__DOCUMENT TEXT__.
*** Begin section ***
Have you learned nothing from the co-ops? Cut off access to the guaranteed start-up capital and defund the risk corridors assumed in premium-setting and you will more likely than not kill the payer if it has no other lines of business to fall back on. The public option would've been subject to the same political sabotage that its successors, the co-ops, faced. If you have any affection for the concept (and I do), you are lucky it was not around for the past few years.
Don't you dare try and equivocate your ethically bankrupt position to mine; our stances could not be more different and we are not on the same team whatsoever.
It probably makes you sad to hear it (you might have to share some of your smug!) but our stances are not very different. You apparently also want payment methodologies that support new business models for care delivery, even while bizarrely dismissing the concept as hopeless. You say you want universal coverage; so do I. You claim to be worried about quality; so am I.
*** End section ***
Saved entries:
*** Begin section ***
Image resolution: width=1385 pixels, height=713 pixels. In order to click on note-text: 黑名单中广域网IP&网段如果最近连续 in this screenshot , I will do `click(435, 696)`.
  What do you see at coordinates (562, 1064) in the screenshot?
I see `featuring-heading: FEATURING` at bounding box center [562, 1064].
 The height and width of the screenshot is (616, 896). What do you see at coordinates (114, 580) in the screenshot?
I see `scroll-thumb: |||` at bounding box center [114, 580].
*** End section ***
__WHAT THIS EXERCISE ASKS__.
A: From the last paragraph of the comment, list every sentence that begins with the word "You".
B: Identify every line of the rows that contains the string "height", matching case exactly, and copy each of those lines in full.

__ANSWERS__.
A:
- You apparently also want payment methodologies that support new business models for care delivery, even while bizarrely dismissing the concept as hopeless.
- You say you want universal coverage; so do I.
- You claim to be worried about quality; so am I.

B:
Image resolution: width=1385 pixels, height=713 pixels. In order to click on note-text: 黑名单中广域网IP&网段如果最近连续 in this screenshot , I will do `click(435, 696)`.
 The height and width of the screenshot is (616, 896). What do you see at coordinates (114, 580) in the screenshot?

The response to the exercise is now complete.